# How to heat press on Backpacks or Bookbags?



## dAi (Jan 27, 2008)

Hi,

I have a hotronix auto clamshell 16x20 heat press and i wanted to know on how do i go about heat pressing vinyl transfers on backpacks? and Im having difficulties on doing this b/c some backpacks dont full zip all the way down and the metal of the zipper, do I heat press with a teflon sheet on top of it? I own a clam heat press and i wanted to know if anyone has good ideas like using cardboard or something?


----------



## FaithDenise (Apr 21, 2008)

The most logical way to do it isnt magic, but filling it to the point that the section to be pressed is portruted.. fill it with t shirts or pillow. enable the rest to be flattend out.


----------



## wormil (Jan 7, 2008)

Yeah, I think you will have to build the print area up but I'm skeptical of pillows or similar just because you might get a wrinkle or crease that might interfere with adhesion.


----------



## COEDS (Oct 4, 2006)

I use a hat press to heat press backpacks,umbrellas, and gym bags .... JB


----------



## lgiglio1 (Sep 29, 2006)

We have heat pressed onto sports/duffel bags, backpacks and golf bags. You have to have an area that unzips enough to lay on the press. We use the pads that Lou sells to put under it so the zipper doesn't get pressed.


----------



## fatkidlovescake (Oct 25, 2009)

Can you heat press a sports bag, polycanvas material? Planning on using rubberized vinyls.


----------



## lgiglio1 (Sep 29, 2006)

fatkidlovescake said:


> Can you heat press a sports bag, polycanvas material? Planning on using rubberized vinyls.


I have not done polycanvas. But possibly vinyl that would work on polyester? I would call the place where you bought the vinyl and ask them to be sure.


----------



## fatkidlovescake (Oct 25, 2009)

Thanks Lisa! may I ask what bag materials you've pressed on? If ever this job gets through, this will be our first. We just started last Nov.


----------



## lgiglio1 (Sep 29, 2006)

fatkidlovescake said:


> Thanks Lisa! may I ask what bag materials you've pressed on? If ever this job gets through, this will be our first. We just started last Nov.

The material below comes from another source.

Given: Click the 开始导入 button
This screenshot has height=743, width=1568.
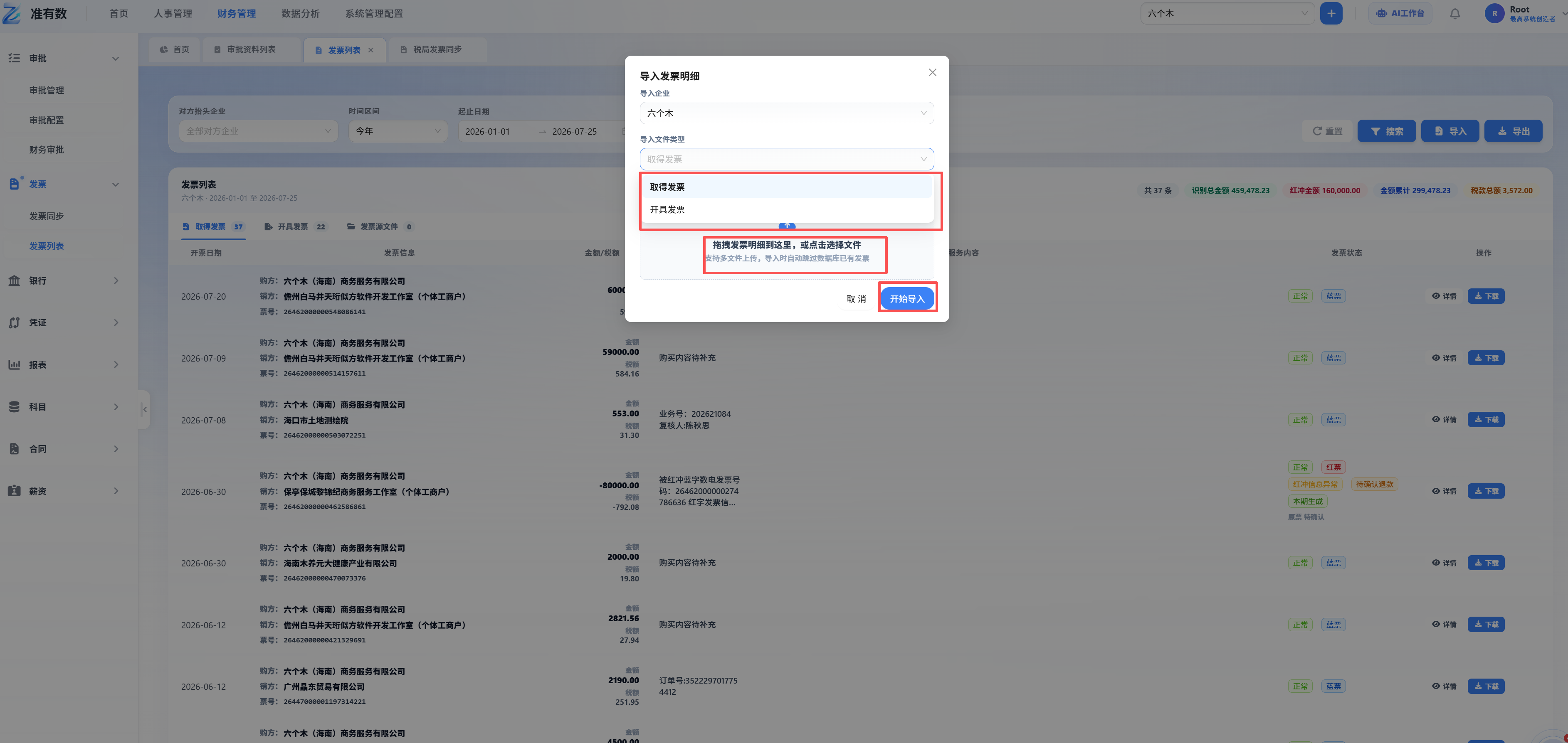Looking at the screenshot, I should coord(907,299).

I believe polyester and nylon. It is always a tricky situation, but if I am ever unsure, I always call Stahls or Imprintables to be sure and they are very helpful. I think the hardest part for me is always trying to find a way to get the bag area on the press and make sure it is level and stays there so I can press it! Good luck!


----------



## mcelso (Nov 26, 2019)

OMG what a nightmare order!!! I offered the Augusta ALL OUT GLITTER BACKPACK #1106 to a cheer group. Come to find out you can't embroider it because there is like cardboard sewn in the front pocket. The material is Giltter PU, and I can't find a vinyl to stick to it. What a disaster!!! Buyer be aware!!!


----------